Карл бросает стул об пол так, что тот раскалывается.
– Больше нет, Эрнст! Вены вскрыл…
Я не помню, как оделся. Не помню, как шел. Вдруг комната, яркий свет, кровь, нестерпимо искрящиеся кварцы и кремни, а перед ними в кресле бесконечно усталая, узкая, опавшая фигура, страшно бледное, заострившееся лицо с полузакрытыми погасшими глазами…

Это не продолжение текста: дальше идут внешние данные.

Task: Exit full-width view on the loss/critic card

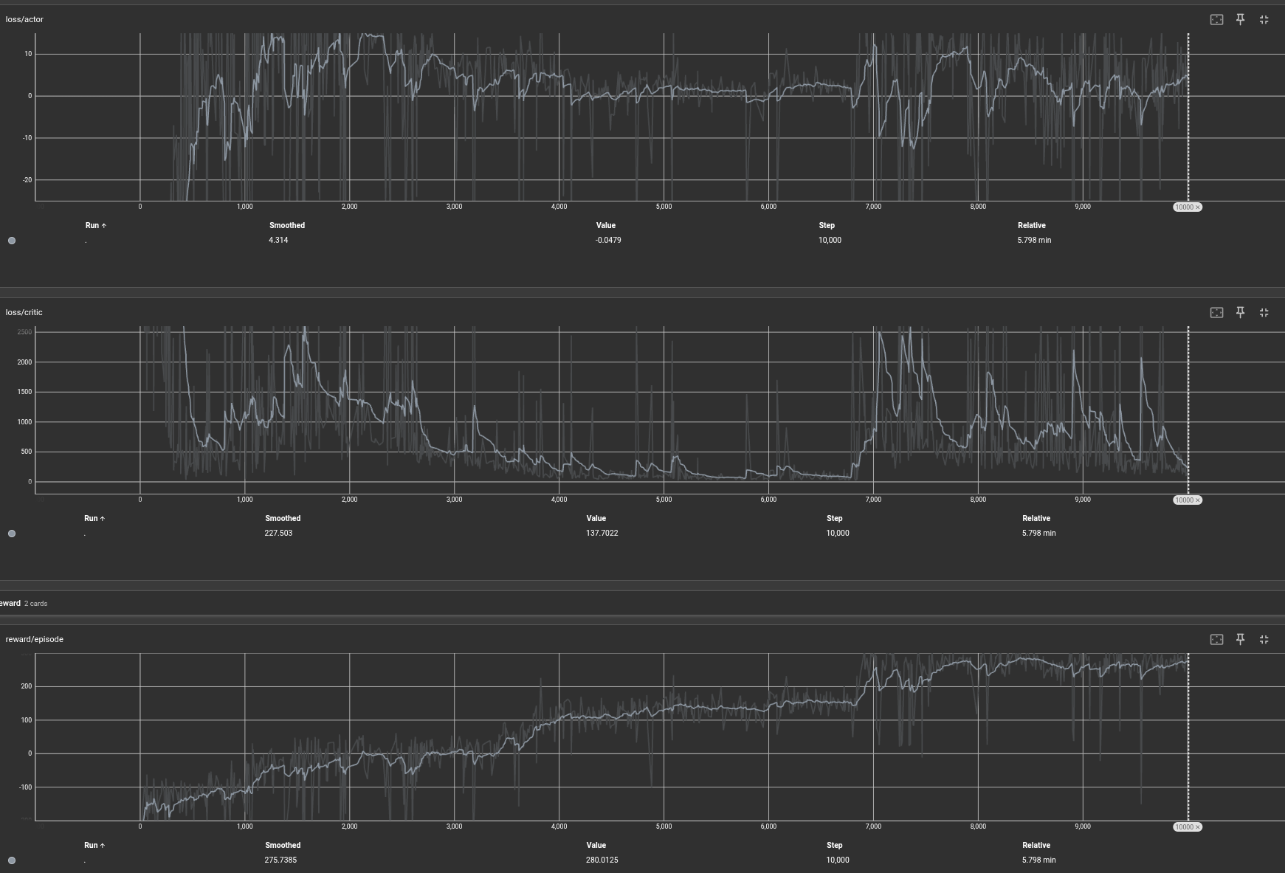Action: pyautogui.click(x=1264, y=313)
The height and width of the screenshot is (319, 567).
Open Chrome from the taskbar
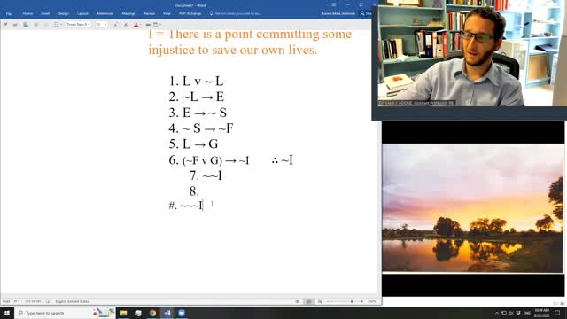point(152,313)
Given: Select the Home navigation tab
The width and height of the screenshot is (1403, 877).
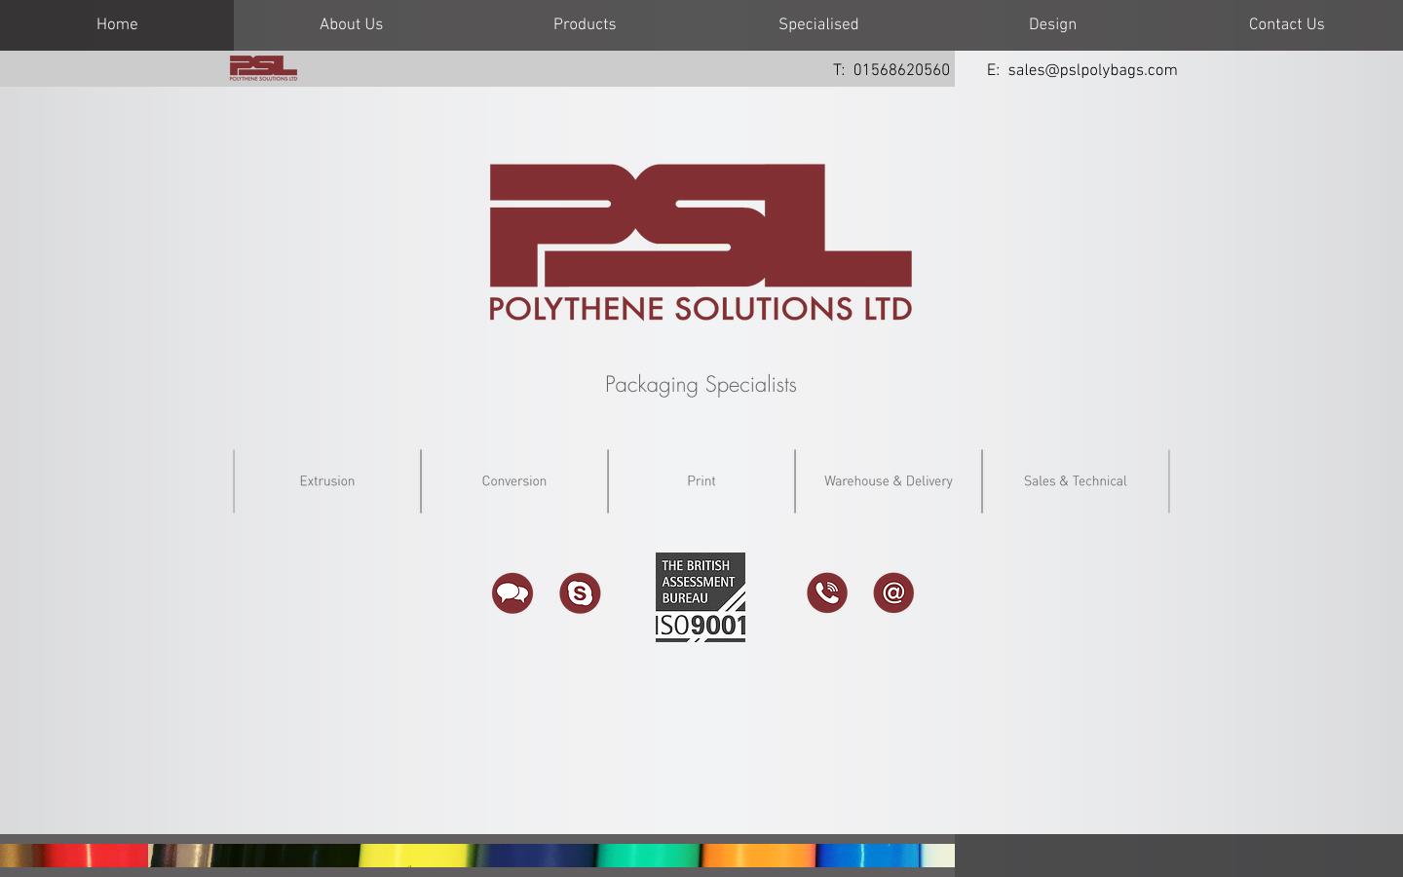Looking at the screenshot, I should [116, 24].
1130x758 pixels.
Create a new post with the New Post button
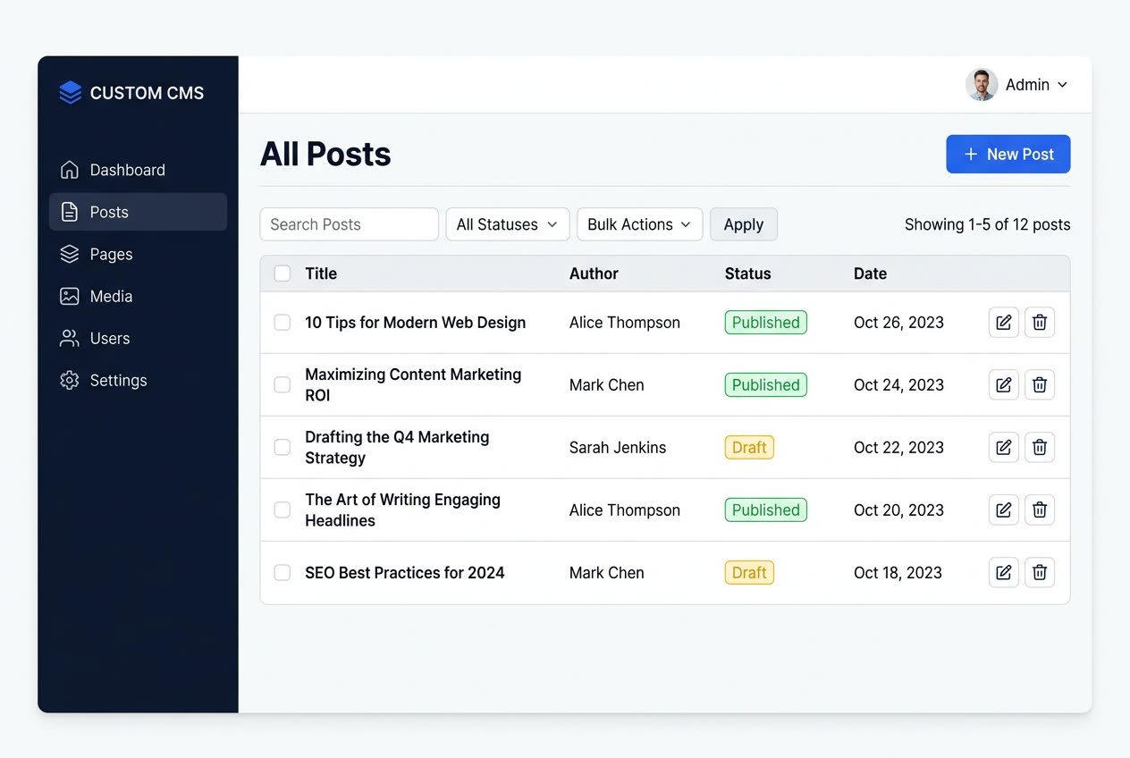pyautogui.click(x=1008, y=154)
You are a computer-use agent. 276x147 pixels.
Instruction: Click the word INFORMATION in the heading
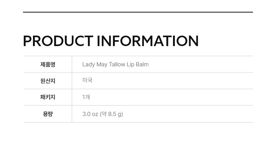[148, 41]
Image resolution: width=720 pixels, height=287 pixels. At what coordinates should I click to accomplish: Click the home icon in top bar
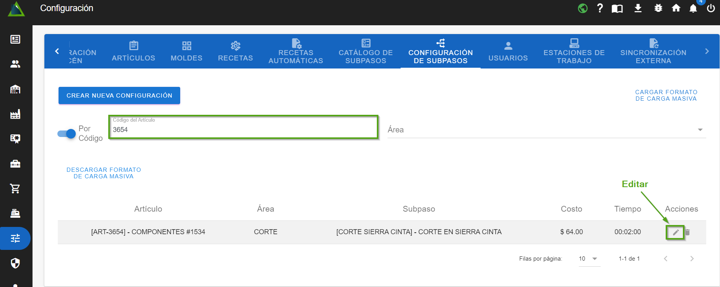pos(676,8)
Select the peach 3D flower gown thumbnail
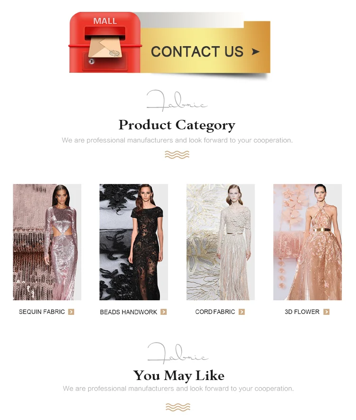 coord(308,242)
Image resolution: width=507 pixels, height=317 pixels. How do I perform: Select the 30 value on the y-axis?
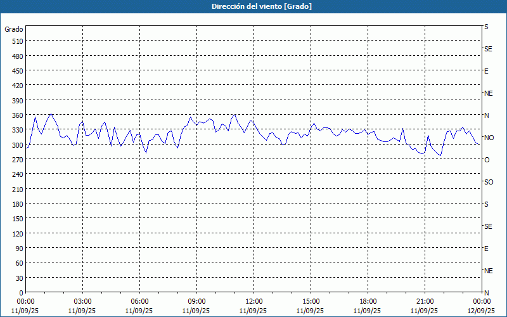coord(18,278)
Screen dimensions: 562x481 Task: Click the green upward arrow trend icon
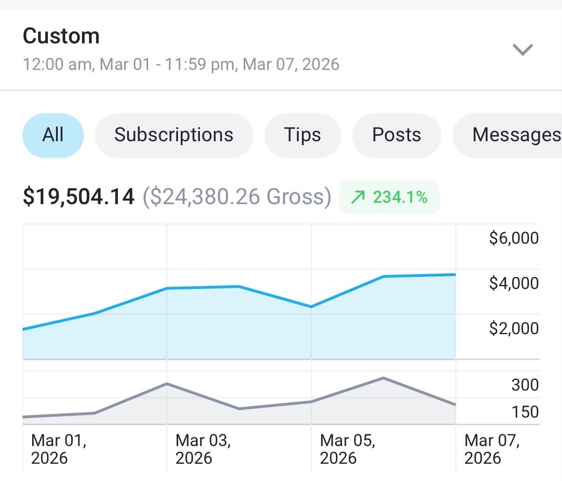click(x=358, y=198)
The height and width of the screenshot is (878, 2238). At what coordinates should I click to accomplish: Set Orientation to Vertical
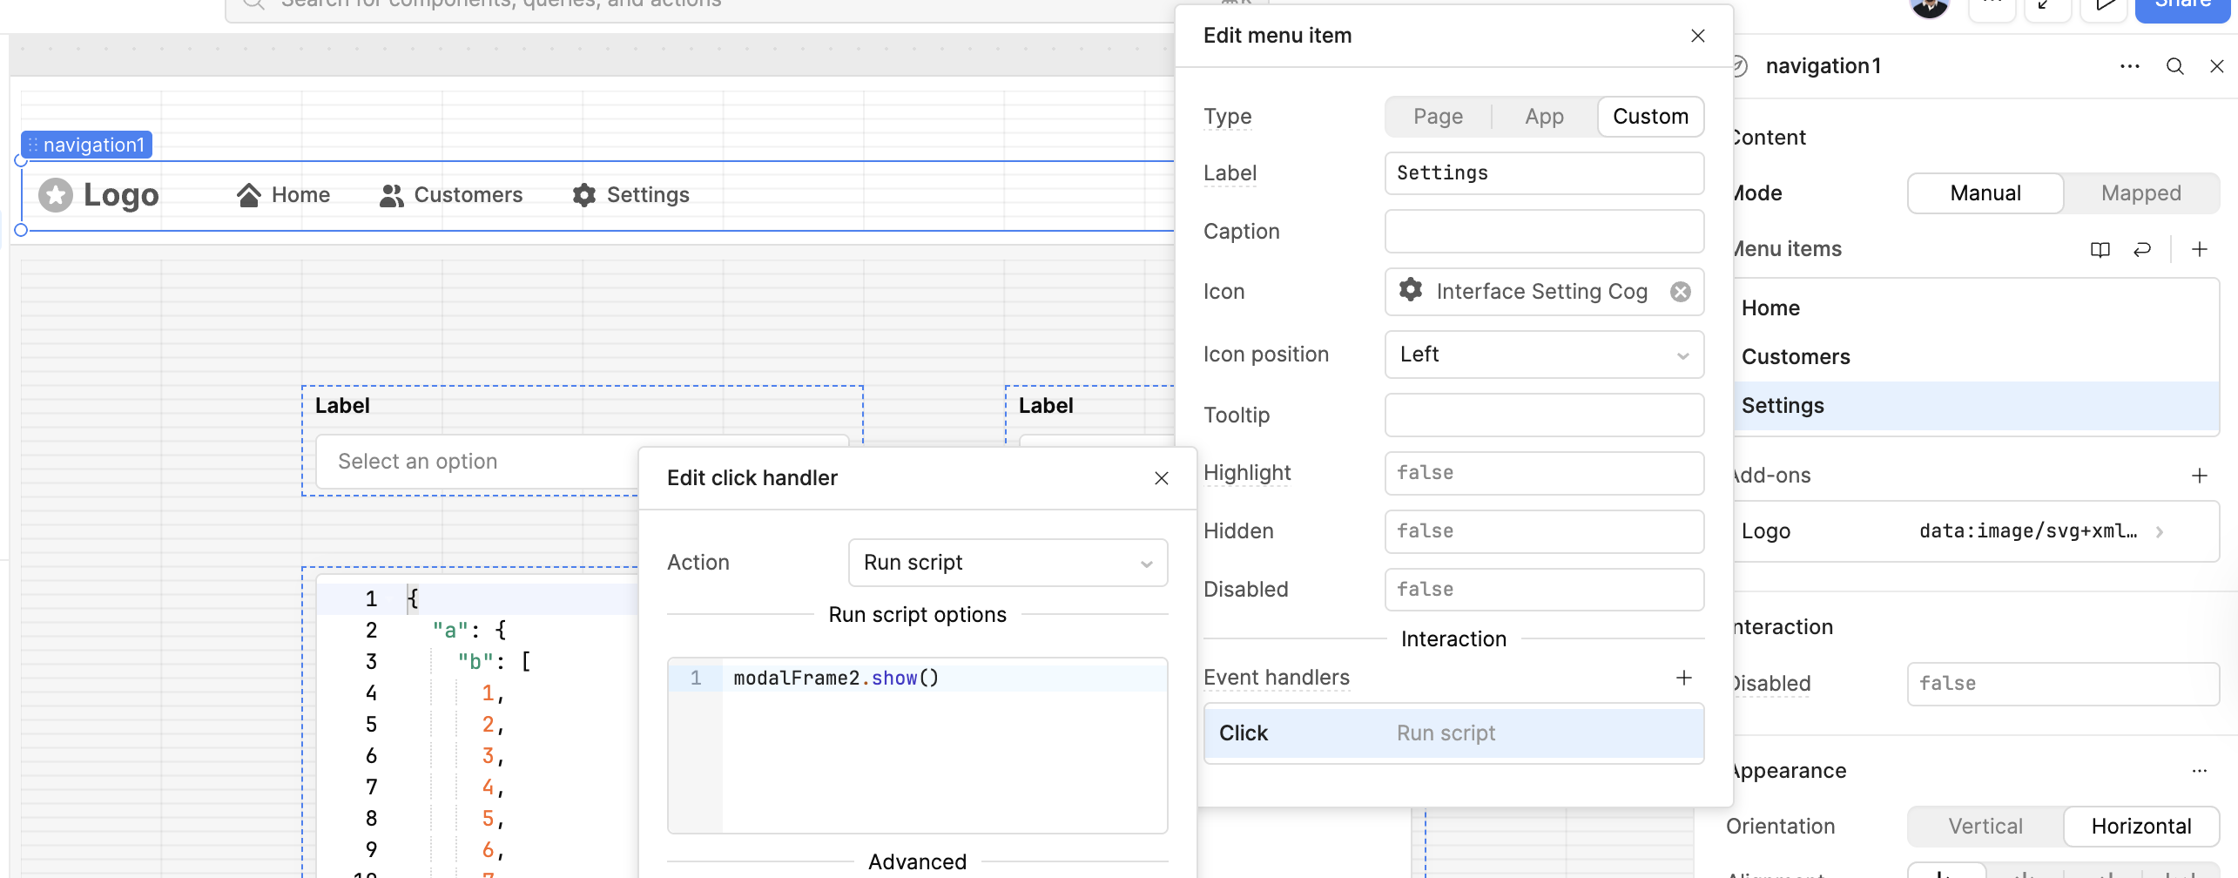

Я не соображаю, что происходит. В комнате мать Людвига, Карл, шум, мне что-то говорят, я понимаю, что мне нужно остаться здесь, понимаю, что они хотят за кем-то пойти, киваю, сажусь, съежившись, на диван, хлопают двери, я не могу двинуться, не могу говорить, потом остаюсь наедине с Людвигом и смотрю на него…
* * *
Карл видел его последним. Людвиг был тихим, почти радостным. Когда Карл ушел, Людвиг навел порядок и сел писать. Затем пододвинул к окну стул и поставил рядом на стол таз с теплой водой. Запер дверь, уселся в кресло и в воде вскрыл себе вены. Боли почти не было. Он видел, как течет кровь, он часто думал, как это будет: выпустить из тела ненавистную, отравленную кровь.
Комната предстала перед ним очень четко. Он видел каждую книгу, каждый гвоздь, отблески минералов, пестроту, краски, он понимал: это его комната. Она давила на него, сливалась с его дыханием, срасталась с ним самим. Потом опять отдалилась. Стала нечеткой. Появились картины детства. Эйхендорф, лес, тянущая тоска. Умиротворенная, без боли. Лес тускнеет, возникает колючая проволока, белые облачка шрапнели, разрывы тяжелых гранат. Но они уже не пугают. Звучат глухо, словно колокола. Колокола звонят громче, но лес не исчезает. Колокола звонят так громко, что голова, кажется, вот-вот лопнет. Стемнело. Потом стало тише, в окно просочился вечер, к ногам подплыли облака. Он так хотел хоть раз в жизни увидеть фламинго и теперь знал: это фламинго, их широкие серо-розовые крылья, много, целая стая. Вроде бы он когда-то видел стаю диких уток на фоне ярко-красной луны, красной, как фламандский мак… Земля все больше отдаляется, лес съеживается, серебристо блестят реки и острова, серо-розовые крылья взмывают все выше, все светлее горизонт – море… Вдруг в горле опять поднимается черный горячий крик, из мозга в угасающее сознание выплескивается последняя мысль: страх, спасение, перевязать. Он, шатаясь, пытается встать, поднять руку, тело силится, но он уже слишком слаб. Вокруг все кружится, кружится, затем замирает, и тихо подлетает огромная птица, беззвучно накрыв его темными крыльями.